Transitaba Chigorodó. El sol se preparaba para dormir detrás de las montañitas color verde vida ubicadas en el oeste de la urbe. Camino paciente, sin tanto agite. Me tomó unas miradas darme cuenta que tan solo a pocos pasos, en una pequeña casita, dos niños jugueteaban entre sí. No sé si eran parientes. Quizás sí. Me pasmó la felicidad que los inundaba, era una alegría casi imposible de materializar, de sentir. Reían, gritaban, corrían y decían, no sé qué, a todo pulmón. Era una felicidad de pueblo, una felicidad que no se ve en las grandes metrópolis. Solo había dado unos pasos más. Me advirtieron. Me contagiaron. Fue imposible no sonreírles.
En la otra orilla de la calzada, dos damas ya entradas en edad, tertuliaban como de rutina en Urabá.
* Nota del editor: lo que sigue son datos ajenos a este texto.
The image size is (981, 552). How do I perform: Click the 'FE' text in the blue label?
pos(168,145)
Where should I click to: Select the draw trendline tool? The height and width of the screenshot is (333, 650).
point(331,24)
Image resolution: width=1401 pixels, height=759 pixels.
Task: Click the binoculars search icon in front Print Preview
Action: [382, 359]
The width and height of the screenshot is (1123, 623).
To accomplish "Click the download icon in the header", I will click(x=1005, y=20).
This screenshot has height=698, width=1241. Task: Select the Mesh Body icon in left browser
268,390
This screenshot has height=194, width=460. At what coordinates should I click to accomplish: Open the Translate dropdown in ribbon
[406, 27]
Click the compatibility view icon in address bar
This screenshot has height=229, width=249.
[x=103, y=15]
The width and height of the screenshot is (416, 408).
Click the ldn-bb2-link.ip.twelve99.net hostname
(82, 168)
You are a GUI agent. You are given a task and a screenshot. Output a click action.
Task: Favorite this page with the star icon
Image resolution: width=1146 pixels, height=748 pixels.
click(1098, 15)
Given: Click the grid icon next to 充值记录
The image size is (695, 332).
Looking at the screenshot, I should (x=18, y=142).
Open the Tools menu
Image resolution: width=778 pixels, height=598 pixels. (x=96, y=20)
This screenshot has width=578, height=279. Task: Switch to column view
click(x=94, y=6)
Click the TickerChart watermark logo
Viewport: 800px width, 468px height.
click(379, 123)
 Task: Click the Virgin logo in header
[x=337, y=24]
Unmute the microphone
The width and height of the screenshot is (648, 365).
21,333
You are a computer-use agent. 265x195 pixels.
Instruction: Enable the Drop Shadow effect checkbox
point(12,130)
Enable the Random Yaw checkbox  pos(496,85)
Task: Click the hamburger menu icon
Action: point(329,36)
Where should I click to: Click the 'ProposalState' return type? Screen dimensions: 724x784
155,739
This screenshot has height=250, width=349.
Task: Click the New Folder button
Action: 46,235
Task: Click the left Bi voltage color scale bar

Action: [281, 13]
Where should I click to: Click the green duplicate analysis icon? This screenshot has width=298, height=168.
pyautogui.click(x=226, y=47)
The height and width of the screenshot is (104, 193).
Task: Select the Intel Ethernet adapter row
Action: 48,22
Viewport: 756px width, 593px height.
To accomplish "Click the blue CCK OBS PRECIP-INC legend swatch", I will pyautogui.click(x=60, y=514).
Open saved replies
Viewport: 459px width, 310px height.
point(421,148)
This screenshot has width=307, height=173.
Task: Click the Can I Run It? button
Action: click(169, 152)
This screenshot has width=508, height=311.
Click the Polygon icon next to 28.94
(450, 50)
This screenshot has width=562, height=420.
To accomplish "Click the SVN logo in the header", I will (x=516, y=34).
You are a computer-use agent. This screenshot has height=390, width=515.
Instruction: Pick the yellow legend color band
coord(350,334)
Tertulias de largas horas de los veteranos, de esas que sabemos, donde se toma tinto y se achacan actos a los vecinos. Donde si te arrimas te dan consejos y te echan ‘cantaleta’. Ellas también me percibieron, al menos una de ellas. La otra miraba atentamente a los niños de enfrente mientras dejaba caer una sonrisa nostálgica. También estaba maravillada con tanta alegría. Mientras tanto la otra dama levantaba su cabeza hacia mí en señal de saludo. Le sonreí y continué mi caminata.
Mientras reanudaba mi andar, descubrí entre pensares que Urabá tiene una magia propia que contagia. Un sortilegio que hace feliz a las almas. ¿Qué será de ellos? No lo sé. Lo único tangible es que mientras los cinco entre sí nos distinguíamos fuimos felices.